▶ [Exercise instructions] Copy out everything in the records below, from the line containing "Where should I" down to the line containing "Looking at the screenshot, I should (x=127, y=129).", including both of those lines.

-- START Record excerpts --

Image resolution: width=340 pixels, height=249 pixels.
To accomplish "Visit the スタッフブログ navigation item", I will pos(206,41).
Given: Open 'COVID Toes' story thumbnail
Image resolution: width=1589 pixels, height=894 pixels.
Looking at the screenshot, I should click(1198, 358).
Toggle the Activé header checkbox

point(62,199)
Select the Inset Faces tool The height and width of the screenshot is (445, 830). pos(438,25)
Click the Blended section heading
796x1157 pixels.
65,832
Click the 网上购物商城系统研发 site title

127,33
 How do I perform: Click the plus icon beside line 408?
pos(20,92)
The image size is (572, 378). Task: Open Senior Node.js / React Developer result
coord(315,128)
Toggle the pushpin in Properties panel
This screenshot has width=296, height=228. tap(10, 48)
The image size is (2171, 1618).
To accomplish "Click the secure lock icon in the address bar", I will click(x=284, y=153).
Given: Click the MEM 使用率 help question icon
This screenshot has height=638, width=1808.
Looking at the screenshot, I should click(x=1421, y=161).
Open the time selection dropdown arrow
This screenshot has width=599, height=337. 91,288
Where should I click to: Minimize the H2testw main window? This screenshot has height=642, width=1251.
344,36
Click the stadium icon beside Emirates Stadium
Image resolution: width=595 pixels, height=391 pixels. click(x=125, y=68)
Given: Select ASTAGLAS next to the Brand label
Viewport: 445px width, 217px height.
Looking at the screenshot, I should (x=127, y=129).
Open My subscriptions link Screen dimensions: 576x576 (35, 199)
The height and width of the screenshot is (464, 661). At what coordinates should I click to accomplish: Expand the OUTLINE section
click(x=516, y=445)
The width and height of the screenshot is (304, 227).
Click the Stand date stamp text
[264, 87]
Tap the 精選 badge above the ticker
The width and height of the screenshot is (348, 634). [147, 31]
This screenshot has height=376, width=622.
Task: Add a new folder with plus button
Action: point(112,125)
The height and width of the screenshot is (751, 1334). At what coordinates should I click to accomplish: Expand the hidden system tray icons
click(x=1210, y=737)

-- END Record excerpts --

▶ [Response to this exercise]
Where should I click to: Minimize the H2testw main window? This screenshot has height=642, width=1251.
344,36
Click the stadium icon beside Emirates Stadium
Image resolution: width=595 pixels, height=391 pixels. click(x=125, y=68)
Given: Select ASTAGLAS next to the Brand label
Viewport: 445px width, 217px height.
Looking at the screenshot, I should (x=127, y=129).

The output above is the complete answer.